A tag question can be defined as a shortened yes-no question added to a statement. It comprises an operator plus a pronoun with or without a negative particular (not).
The choice and tense of the operator are determined by the verb phrase in the sentence. For example: in the sentence, “He is a boy”. Three things have to be considered.
- The pronoun He
- The verb is
- The sentence is a positive statement
Since the statement is positive, the verb is will change to negative as in isn’t and it will also come before the subject he plus the question mark. For example:
He is a boy, isn’t he?
If the statement (affirmative) is positive, then a tag is negative. For example:
- It was a good idea, wasn’t it?
- You must be stupid, needn’t you?
Now that the auxiliaries (was) and (must) in the sentences above do not contain the negative particle (not) or (n’t), then the statements are positive and tags should be negative.
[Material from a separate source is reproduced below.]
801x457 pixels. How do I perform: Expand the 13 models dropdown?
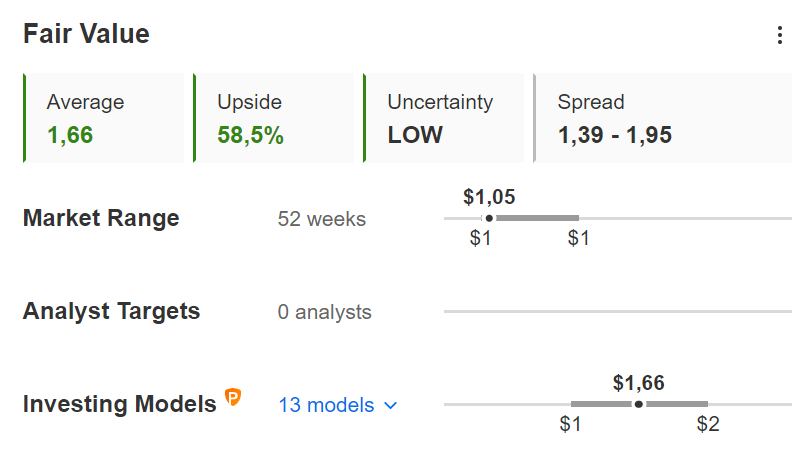pos(338,405)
If the statement (affirmative) is negative, then a tag is positive. For example:
- They couldn’t go that way, could they?
- She will not do it, will she?
Since the auxiliaries (could) and (will) in the sentences above are attached to the negative particle (not) or (n’t), then the statements are positive negative and tags should be positive.
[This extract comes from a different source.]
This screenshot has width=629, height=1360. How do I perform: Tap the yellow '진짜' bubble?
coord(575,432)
If the sentence’s verb is a helping verb (finite auxiliary verb), it will remain unchanged in a tag. For example:
- I am listening to you, aren’t I?
- We shall not die, but alive, shall we?
We have to understand that (am) and (shall) are auxiliary verbs in the statements above and remain auxiliaries in tags.
If the sentence (statement) is void of a pronoun as the subject, but a noun is used instead, you will consider the gender of the particular noun and replace it with an appropriate pronoun. For example, “Mr. Ojo or Bayo” can be replaced by the ” he ” pronoun. “Mrs. Mary or Amaka can also be replaced by the pronoun “she”. Also, non-human attributes such as “tree”, “book” or “chair” can be replaced by “it”. For example:
- Ade is here, isn’t he?
- Mrs. Bolu will not come, will she?
- The tree is tall, isn’t it?
Now, Ade is replaced by the pronoun he and the noun Mrs. Bolu is replaced by the pronoun she, and the noun tree is replaced by the pronoun it in tags.
If a statement has more than one subject joined by the coordinating conjunction (nouns and pronouns), it will be replaced by the pronoun they in a tag. For example:
- Bunmi and Banji have lost their money, haven’t they?
- You and I weren’t around last week, were they?
Bunmi and Banji and You and I in the statement above are replaced by them in tags.
In most cases, a statement may not contain two subjects but the plural subject. If this occurs in a statement, then it should be replaced by the pronoun they in a tag. For example:
- Some people had done it, hadn’t they?
- The attendants have traveled, haven’t they?
Some people and the attendants are plural subjects and are replaced by the plural pronoun they.
When a statement has a lexical verb instead of an auxiliary verb that can function as the operator of the statement, then the operator “do” is introduced in a tag. For example:
- Ade appears before the Senate, doesn’t he?
- They dance to the rhythm of JuJu music, don’t they?
But if a lexical verb in a statement is in the past form, then the past form is used in a tag. For example:
- The students welcomed the visitors, didn’t they?
- The man promised me some money, didn’t he?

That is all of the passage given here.